在 Windows 上的 Python 3.4 中处理 Unicode 文件名 [英] handling Unicode filenames in Python 3.4 on Windows

查看:39
本文介绍了在 Windows 上的 Python 3.4 中处理 Unicode 文件名的处理方法,对大家解决问题具有一定的参考价值,需要的朋友们下面随着小编来一起学习吧!

问题描述

我正在尝试找到一种可靠的方法来在 Python 中扫描 Windows 上的文件,同时考虑到文件名中可能存在各种 Unicode 代码点的可能性.我已经看到了几个针对此问题的建议解决方案,但没有一个适用于所有我在扫描由现实世界的软件和用户创建的文件名时遇到的实际问题.

I'm trying to find a reliable way to scan files on Windows in Python, while allowing for the possibility that there may be various Unicode code points in the filenames. I've seen several proposed solutions to this problem, but none of them work for all of the actual issues that I've encountered in scanning filenames created by real-world software and users.
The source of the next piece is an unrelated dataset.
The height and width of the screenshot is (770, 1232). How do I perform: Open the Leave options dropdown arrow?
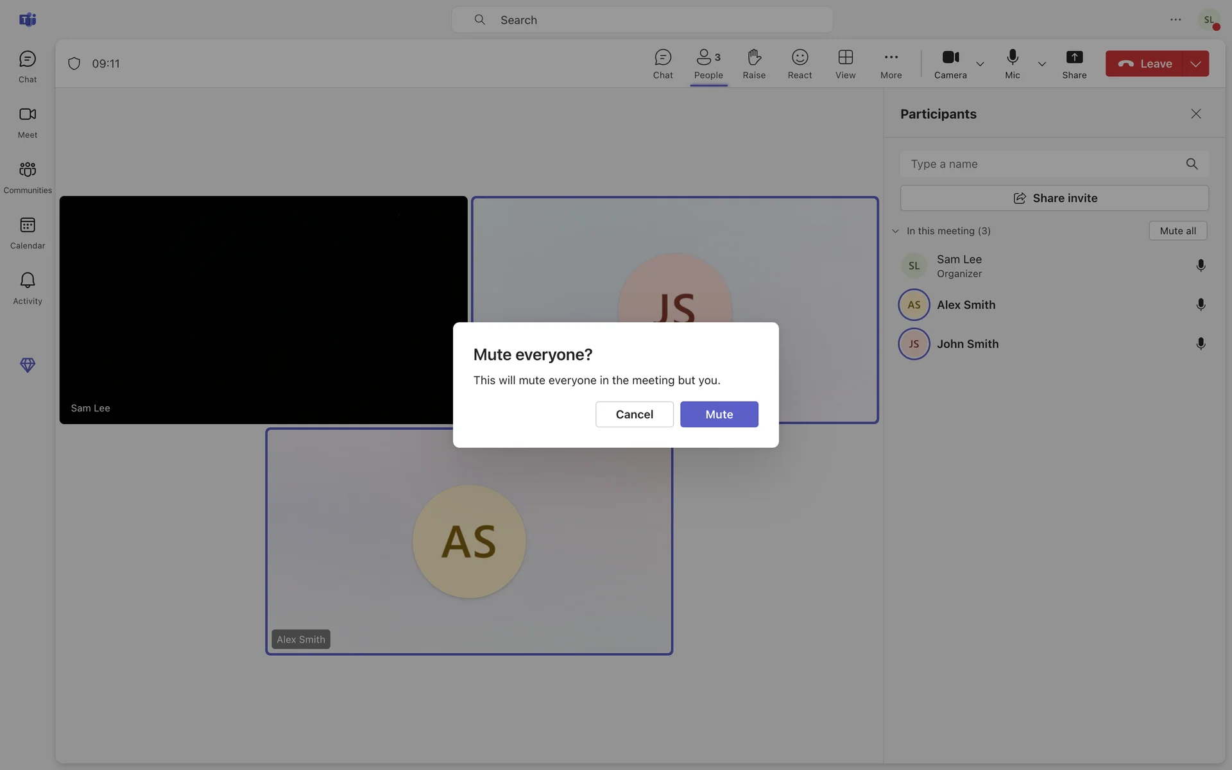[x=1195, y=64]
下面的代码示例试图解决和演示核心问题.它在一个子文件夹中创建三个文件,其中包含我遇到的各种变体,然后尝试扫描该文件夹并显示每个文件名,后跟文件内容.它会在尝试读取第三个测试文件时崩溃,并出现 OSError [Errno 22] Invalid argument.
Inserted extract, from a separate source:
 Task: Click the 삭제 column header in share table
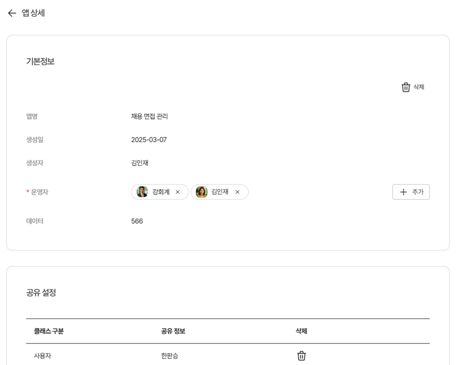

The code sample below is an attempt to extricate and demonstrate the core issue. It creates three files in a subfolder with the sorts of variations I've encountered, and then attempts to scan through that folder and display each filename followed by the file's contents. It will crash on the attempt to read the third test file, with OSError [Errno 22] Invalid argument.

import os

# create files in .\temp that demonstrate various issues encountered in the wild
tempfolder = os.getcwd() + '\\temp'
if not os.path.exists(tempfolder):
    os.makedirs(tempfolder)
print('file contents', file=open('temp/simple.txt','w'))
print('file contents', file=open('temp/with a ® symbol.txt','w'))
print('file contents', file=open('temp/with these chars ΣΑΠΦΩ.txt','w'))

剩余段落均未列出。